In the absence of disorder, quasiclassical equation (10) is linear in $\widehat{{G}}$ and therefore is not sufficient to find $\widehat{{G}}$ unambiguously. In order to define the problem completely, one has to complement (11) with a certain constraint. To derive this constraint, we introduce a new (matrix) function [37]

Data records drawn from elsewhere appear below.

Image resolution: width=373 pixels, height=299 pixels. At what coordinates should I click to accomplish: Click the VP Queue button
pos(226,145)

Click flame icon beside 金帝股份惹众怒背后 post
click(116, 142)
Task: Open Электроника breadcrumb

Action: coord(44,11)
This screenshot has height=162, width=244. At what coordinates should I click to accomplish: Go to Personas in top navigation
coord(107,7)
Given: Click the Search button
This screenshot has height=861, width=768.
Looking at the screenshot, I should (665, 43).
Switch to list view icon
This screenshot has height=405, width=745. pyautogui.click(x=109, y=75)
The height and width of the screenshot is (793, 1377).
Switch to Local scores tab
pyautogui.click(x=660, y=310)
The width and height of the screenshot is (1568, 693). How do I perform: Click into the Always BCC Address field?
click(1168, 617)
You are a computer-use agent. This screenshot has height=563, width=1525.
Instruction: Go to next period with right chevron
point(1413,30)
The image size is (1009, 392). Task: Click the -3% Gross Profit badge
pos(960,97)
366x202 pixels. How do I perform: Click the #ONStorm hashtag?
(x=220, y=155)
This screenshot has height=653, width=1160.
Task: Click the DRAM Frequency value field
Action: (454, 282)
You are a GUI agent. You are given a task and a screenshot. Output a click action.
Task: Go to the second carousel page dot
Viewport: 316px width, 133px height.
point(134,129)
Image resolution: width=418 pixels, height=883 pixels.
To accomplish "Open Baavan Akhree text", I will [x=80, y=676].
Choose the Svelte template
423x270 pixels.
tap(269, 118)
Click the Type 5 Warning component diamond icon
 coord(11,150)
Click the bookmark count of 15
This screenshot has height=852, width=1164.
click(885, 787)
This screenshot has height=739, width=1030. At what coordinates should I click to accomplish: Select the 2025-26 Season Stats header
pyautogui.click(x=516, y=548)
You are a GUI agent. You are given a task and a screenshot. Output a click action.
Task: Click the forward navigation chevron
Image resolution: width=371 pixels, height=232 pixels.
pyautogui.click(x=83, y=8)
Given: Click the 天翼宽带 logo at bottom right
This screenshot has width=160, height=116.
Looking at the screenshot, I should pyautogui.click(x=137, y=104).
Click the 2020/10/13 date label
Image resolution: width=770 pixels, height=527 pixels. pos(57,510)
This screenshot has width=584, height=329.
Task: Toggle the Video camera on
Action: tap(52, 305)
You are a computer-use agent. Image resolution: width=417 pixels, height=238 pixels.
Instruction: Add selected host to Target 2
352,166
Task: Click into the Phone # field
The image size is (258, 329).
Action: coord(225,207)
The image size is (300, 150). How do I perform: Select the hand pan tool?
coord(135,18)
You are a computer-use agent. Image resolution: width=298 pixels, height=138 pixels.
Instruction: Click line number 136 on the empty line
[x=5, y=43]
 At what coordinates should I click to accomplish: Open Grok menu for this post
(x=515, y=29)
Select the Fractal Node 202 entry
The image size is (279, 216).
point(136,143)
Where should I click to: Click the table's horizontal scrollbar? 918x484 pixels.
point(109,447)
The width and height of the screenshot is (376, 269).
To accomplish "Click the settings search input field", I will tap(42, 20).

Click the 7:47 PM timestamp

$\begin{array}{l}\widehat{{B}}(\tau ,{\tau }^{\prime };{\varphi }_{\text{k}})={\displaystyle \underset{0}{\overset{1/T}{{\displaystyle \int }}}}\widehat{{G}}(\tau ,{\tau }^{″};{\varphi }_{\text{k}})\widehat{{G}}({\tau }^{″},{\tau }^{\prime };{\varphi }_{\text{k}})d{\tau }^{″}.\end{array}$

Equation for this matrix function can be easily derived from (10). It then follows that quasiclassical functions must satisfy the following normalization condition:

$\begin{array}{ll}{\widehat{{G}}}^2(i{\omega }_n,{\varphi }_{\text{k}})=𝟙.& (13)\end{array}$

As we will demonstrate below, inclusion of disorder potential does not violate this condition. In order to solve the quasiclassical equations (10) self-consistently, we need to specify the matrix structure of the function $\widehat{{G}}$.

3.1. Clean System

We start by setting the disorder scattering rate to zero, Γ = 0, for it would allow us to keep the resulting expressions more compact. Most of the results derived in this section are easily generalized for the case when Γ ≠ 0 (see below).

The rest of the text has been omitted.